WHAT TO DO — Using the listing that follows, filter out every line lacking the string "beside" and return the rest.

MATERIAL SHOWN —
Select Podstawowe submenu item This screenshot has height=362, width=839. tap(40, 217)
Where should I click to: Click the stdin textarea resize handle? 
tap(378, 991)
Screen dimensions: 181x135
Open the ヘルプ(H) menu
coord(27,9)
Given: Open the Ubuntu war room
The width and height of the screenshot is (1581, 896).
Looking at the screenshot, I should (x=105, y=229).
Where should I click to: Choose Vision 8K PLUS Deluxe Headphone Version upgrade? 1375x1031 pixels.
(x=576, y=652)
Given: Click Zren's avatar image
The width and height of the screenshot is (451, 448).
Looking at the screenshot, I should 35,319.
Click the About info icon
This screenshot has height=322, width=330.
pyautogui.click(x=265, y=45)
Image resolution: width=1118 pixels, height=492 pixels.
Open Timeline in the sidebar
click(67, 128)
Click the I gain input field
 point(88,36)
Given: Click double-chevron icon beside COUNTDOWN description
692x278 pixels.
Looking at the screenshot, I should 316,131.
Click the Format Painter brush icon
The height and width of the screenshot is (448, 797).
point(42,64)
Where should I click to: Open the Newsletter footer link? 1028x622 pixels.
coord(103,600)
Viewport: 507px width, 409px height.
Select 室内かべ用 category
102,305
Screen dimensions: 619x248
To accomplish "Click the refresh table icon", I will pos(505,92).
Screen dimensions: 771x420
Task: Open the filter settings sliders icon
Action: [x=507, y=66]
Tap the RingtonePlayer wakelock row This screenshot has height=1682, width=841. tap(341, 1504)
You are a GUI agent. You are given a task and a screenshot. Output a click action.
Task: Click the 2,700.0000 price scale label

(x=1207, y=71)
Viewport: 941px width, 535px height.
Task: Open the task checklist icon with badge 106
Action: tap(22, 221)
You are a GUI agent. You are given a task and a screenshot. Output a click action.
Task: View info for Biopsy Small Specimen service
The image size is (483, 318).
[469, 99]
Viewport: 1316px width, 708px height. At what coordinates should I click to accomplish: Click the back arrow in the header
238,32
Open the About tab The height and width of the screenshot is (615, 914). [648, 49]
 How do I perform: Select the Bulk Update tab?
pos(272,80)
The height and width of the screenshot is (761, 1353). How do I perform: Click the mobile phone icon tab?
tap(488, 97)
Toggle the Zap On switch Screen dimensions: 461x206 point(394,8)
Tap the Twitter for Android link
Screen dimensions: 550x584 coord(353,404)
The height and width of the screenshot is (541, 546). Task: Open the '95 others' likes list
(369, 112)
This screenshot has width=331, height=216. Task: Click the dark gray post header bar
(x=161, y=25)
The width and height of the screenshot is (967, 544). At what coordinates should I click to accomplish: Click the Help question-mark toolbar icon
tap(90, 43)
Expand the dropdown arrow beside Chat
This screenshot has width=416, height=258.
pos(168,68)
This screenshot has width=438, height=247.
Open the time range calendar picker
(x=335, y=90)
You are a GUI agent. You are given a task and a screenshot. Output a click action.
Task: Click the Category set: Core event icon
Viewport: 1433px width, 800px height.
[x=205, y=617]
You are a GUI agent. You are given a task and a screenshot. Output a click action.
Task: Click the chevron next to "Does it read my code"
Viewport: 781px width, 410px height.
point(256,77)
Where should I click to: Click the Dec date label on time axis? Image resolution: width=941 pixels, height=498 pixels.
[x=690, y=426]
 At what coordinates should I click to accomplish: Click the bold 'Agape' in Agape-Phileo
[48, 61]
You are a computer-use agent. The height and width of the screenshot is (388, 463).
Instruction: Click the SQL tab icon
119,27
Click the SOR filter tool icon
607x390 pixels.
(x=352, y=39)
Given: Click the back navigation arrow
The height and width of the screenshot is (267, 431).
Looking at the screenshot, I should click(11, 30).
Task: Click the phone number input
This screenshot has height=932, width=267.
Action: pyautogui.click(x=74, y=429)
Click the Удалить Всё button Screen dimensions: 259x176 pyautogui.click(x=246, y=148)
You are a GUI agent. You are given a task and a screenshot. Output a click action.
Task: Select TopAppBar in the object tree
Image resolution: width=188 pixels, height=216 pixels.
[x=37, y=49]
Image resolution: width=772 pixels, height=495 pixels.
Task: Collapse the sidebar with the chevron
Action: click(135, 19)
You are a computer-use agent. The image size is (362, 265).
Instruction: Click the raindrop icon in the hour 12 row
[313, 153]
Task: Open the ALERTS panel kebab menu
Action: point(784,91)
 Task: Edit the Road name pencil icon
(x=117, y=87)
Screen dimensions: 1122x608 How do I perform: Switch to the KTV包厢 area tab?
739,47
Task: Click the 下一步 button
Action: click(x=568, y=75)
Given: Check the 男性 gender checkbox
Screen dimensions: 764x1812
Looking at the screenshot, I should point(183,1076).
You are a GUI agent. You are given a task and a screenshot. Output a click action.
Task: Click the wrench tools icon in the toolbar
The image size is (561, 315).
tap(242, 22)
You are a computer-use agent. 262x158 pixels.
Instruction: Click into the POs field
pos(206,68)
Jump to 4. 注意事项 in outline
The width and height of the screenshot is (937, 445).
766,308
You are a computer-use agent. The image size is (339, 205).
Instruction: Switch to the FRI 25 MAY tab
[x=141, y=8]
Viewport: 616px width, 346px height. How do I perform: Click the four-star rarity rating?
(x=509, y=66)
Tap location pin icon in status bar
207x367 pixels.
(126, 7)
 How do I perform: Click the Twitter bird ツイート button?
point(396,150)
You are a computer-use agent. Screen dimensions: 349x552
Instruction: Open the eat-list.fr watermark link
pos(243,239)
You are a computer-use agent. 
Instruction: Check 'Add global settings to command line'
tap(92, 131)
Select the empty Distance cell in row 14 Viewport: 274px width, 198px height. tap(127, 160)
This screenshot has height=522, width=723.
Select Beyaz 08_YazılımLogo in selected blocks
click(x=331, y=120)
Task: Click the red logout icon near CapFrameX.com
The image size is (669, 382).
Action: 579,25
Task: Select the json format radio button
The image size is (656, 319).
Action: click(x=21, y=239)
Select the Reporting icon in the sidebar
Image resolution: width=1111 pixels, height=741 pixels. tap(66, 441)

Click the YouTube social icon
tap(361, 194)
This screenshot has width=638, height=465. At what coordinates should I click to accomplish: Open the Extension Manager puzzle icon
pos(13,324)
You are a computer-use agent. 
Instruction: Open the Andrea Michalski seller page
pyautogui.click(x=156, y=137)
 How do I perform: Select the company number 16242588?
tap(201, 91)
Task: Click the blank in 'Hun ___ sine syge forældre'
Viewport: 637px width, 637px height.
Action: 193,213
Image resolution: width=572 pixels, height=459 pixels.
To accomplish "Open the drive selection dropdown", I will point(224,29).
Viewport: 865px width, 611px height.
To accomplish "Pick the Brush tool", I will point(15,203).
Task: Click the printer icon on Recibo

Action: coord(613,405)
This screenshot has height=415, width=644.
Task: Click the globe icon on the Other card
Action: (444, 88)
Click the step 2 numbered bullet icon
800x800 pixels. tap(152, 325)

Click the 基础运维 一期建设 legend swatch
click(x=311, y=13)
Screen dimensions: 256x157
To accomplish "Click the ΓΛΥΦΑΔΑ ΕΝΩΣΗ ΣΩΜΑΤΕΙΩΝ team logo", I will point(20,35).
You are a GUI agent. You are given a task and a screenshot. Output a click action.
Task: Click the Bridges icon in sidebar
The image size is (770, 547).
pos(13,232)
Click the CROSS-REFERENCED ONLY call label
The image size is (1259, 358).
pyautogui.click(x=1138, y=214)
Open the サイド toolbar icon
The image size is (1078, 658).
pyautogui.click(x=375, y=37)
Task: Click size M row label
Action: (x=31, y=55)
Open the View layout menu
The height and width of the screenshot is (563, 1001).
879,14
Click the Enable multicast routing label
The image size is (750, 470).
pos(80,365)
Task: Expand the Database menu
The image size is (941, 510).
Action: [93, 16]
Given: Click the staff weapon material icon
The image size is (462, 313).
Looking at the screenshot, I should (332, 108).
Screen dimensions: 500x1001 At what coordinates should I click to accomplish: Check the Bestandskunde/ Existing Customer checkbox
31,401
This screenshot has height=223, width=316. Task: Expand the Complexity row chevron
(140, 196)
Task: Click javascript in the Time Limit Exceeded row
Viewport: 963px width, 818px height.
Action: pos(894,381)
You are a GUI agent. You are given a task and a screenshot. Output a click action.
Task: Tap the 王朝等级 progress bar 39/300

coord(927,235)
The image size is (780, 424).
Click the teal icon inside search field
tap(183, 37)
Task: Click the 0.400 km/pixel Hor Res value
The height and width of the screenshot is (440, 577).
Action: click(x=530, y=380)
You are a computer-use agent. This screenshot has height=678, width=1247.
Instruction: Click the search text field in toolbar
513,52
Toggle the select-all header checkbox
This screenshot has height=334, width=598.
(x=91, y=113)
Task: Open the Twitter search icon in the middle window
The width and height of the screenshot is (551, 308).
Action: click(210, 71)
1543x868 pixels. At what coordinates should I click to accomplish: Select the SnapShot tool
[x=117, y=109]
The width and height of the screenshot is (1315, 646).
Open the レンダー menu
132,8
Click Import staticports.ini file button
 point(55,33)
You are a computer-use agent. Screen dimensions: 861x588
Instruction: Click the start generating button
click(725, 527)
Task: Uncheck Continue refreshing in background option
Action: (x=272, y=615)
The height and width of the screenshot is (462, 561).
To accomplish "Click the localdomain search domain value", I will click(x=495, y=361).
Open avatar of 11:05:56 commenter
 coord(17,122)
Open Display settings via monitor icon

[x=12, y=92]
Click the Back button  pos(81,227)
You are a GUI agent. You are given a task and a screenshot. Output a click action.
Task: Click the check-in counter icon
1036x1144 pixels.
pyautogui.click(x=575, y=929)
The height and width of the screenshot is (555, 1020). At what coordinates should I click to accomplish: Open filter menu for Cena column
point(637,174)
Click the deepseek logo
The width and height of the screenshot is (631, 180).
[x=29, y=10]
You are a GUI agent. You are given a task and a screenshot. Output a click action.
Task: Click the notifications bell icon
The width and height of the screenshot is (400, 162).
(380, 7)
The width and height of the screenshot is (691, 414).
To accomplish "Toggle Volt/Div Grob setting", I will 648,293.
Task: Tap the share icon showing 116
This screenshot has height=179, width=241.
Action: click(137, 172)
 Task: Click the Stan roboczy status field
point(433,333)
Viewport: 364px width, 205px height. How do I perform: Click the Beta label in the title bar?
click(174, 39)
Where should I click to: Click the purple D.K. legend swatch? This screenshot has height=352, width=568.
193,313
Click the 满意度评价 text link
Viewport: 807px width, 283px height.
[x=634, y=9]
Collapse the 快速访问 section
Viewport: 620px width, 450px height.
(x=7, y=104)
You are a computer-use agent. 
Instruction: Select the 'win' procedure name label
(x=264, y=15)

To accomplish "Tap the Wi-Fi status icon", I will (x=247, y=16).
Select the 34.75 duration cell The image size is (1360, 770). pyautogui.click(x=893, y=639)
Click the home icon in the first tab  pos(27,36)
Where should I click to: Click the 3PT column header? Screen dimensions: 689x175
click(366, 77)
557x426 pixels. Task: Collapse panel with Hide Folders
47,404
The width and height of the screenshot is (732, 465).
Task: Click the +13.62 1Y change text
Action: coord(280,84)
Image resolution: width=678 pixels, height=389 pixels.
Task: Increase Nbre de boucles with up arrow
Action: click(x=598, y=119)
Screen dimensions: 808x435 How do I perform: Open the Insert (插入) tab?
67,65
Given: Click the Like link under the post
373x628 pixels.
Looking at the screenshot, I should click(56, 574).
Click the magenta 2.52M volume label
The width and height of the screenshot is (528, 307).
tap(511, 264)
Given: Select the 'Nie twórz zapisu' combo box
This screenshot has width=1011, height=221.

WRITTEN ANSWER —
Given: Click double-chevron icon beside COUNTDOWN description
Expand the dropdown arrow beside Chat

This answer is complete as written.